### Document segment
While nicotine vaping by youth takes the headlines, teen vaping of marijuana more than doubled between 2013 and 2020, according to a new study. Youth use of nicotine vaping products, however, dropped the past two years. The results may indicate that young people may be swapping out joints, pipes or bongs for vape pens, according to a new study.
Researchers also found that adolescents who say they vaped cannabis within the last 30 days increased 7-fold — from 1.6% to 8.4% — during the same period. The report was published in JAMA Pediatrics on Monday by researchers who analyzed 17 studies involving nearly 200,000 adolescents in the U.S. and Canada.
Overall, they say, the cumulative data points to what may be a shift in preference from dried herb to cannabis oil products, which is how marijuana is ingested via vaping, according to NPR. This may be due to the more intense high that can be achieved by cannabis oils, which contain higher levels of THC, the psychoactive ingredient in marijuana, and the “misconception” that vaping devices are safer than smoking.
“Regular use of high THC products could increase the risk of dependence, other substance use and many other health, social and behavioral problems later in life,” study author Carmen Lim, a doctoral candidate in health and behavioral sciences at the University of Queensland in Australia, told NPR.
The Monitoring the Future survey — a large U.S. survey on drug and alcohol use related attitudes in adolescents — is one of the 17 studies included in the new meta-analysis. Although it showed that marijuana use has remained relatively stable among 12th graders in the last few years, hovering around the 35 percent mark, the growing popularity of electronic pot vaping devices is alarming, Lim said.
######
Can you reproduce the passage of the teen vaping article starting with "Researchers also found" and going on through "U.S. and Canada.", word for word?
### Listed records
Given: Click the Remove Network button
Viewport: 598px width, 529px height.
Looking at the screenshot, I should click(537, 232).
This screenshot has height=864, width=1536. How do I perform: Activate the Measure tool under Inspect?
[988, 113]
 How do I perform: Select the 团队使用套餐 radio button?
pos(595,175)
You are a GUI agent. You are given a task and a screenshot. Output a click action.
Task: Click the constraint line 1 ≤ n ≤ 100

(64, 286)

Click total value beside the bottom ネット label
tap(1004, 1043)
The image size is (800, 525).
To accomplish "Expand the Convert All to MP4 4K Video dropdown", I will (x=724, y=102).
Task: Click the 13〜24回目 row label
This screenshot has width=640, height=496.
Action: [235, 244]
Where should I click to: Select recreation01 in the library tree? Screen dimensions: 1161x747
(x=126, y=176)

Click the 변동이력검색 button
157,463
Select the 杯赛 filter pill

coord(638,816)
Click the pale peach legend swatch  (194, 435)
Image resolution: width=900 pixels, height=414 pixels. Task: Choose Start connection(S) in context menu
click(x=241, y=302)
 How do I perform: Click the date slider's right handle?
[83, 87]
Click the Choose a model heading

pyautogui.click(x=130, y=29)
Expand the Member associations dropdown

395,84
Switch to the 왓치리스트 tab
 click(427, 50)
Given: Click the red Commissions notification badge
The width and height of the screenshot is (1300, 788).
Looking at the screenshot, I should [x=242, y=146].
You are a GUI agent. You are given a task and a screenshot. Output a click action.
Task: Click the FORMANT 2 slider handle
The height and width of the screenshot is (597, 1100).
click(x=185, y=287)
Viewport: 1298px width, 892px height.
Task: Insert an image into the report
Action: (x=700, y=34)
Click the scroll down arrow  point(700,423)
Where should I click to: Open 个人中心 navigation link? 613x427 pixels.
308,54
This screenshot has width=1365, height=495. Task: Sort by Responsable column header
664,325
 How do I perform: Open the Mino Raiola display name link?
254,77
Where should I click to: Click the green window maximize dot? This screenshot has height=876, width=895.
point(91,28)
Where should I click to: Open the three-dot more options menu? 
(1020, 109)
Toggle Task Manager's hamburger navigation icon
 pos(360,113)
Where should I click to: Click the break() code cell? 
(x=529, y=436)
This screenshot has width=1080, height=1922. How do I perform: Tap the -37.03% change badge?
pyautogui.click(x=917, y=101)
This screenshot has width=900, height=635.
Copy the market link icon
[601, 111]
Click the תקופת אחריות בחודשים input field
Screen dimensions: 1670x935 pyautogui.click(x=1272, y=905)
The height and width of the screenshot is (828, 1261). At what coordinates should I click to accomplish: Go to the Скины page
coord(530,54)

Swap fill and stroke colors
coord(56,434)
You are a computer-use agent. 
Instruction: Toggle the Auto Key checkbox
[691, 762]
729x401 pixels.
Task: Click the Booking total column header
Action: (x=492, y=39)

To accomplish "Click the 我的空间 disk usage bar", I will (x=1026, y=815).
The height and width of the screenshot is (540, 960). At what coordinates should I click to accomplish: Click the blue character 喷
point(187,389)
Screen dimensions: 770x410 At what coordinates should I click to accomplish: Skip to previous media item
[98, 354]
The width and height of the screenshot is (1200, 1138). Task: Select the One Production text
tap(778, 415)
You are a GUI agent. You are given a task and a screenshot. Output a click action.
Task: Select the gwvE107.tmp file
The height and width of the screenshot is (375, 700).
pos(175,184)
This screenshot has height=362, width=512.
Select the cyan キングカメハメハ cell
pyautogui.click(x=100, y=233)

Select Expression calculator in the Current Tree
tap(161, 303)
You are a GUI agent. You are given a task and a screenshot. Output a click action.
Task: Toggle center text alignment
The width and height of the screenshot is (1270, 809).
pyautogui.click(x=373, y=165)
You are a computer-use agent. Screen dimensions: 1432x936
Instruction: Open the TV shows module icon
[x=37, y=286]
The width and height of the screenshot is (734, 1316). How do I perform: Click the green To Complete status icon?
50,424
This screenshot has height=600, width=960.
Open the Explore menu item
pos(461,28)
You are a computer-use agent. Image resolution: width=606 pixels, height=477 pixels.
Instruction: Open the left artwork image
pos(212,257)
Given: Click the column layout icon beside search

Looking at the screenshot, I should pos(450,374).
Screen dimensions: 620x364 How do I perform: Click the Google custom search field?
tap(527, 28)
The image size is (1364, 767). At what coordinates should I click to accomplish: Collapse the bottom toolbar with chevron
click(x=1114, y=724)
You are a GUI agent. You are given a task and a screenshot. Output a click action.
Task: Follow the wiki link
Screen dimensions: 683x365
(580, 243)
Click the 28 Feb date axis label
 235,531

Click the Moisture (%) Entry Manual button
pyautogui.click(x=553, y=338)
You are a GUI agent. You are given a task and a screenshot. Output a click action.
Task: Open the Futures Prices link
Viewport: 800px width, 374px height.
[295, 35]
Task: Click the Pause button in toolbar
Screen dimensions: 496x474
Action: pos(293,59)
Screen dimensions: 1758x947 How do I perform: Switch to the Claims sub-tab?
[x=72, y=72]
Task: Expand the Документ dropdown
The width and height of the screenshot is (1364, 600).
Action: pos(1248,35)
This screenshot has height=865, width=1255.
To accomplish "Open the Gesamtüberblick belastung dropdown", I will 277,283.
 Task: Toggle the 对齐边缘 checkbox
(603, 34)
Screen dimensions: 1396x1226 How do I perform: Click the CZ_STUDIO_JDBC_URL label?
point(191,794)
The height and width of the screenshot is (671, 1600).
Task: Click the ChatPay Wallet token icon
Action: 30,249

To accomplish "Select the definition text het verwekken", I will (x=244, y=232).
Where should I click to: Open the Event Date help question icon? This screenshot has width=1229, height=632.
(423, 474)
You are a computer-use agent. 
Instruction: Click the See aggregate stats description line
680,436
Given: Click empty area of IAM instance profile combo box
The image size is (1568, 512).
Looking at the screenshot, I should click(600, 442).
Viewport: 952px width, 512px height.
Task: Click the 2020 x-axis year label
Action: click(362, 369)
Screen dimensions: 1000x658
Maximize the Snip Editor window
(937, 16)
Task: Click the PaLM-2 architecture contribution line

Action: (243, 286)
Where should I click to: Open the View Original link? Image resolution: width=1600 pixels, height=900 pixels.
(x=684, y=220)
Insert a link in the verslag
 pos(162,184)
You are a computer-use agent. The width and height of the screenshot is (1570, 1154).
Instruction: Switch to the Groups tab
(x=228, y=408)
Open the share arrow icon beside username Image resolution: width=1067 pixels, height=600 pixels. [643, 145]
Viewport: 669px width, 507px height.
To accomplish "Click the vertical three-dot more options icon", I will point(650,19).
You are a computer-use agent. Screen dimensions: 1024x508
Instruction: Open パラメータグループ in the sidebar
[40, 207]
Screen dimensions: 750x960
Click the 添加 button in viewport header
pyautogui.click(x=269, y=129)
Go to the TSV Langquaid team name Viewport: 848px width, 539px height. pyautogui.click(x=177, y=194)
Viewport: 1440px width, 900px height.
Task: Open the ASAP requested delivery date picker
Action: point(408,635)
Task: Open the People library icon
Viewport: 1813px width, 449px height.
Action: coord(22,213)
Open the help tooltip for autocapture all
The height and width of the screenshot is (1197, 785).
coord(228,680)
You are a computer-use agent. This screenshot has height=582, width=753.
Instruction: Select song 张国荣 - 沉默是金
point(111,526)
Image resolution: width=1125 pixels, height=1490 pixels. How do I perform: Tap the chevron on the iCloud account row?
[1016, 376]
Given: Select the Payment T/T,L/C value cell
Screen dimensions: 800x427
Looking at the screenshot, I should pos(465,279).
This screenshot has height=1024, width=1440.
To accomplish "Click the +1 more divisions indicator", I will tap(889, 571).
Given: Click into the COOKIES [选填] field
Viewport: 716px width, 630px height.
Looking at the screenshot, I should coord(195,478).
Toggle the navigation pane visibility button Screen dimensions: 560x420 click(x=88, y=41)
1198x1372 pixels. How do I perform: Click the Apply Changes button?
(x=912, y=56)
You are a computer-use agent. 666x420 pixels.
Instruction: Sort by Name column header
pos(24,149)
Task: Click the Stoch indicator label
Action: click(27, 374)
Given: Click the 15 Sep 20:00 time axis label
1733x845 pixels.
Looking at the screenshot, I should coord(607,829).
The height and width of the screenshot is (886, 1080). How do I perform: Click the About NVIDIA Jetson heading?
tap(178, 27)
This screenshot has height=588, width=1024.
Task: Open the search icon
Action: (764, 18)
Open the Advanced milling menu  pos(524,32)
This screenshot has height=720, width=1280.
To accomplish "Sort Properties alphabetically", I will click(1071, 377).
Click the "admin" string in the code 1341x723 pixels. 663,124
######
**Output for this task:**
Researchers also found that adolescents who say they vaped cannabis within the last 30 days increased 7-fold — from 1.6% to 8.4% — during the same period. The report was published in JAMA Pediatrics on Monday by researchers who analyzed 17 studies involving nearly 200,000 adolescents in the U.S. and Canada.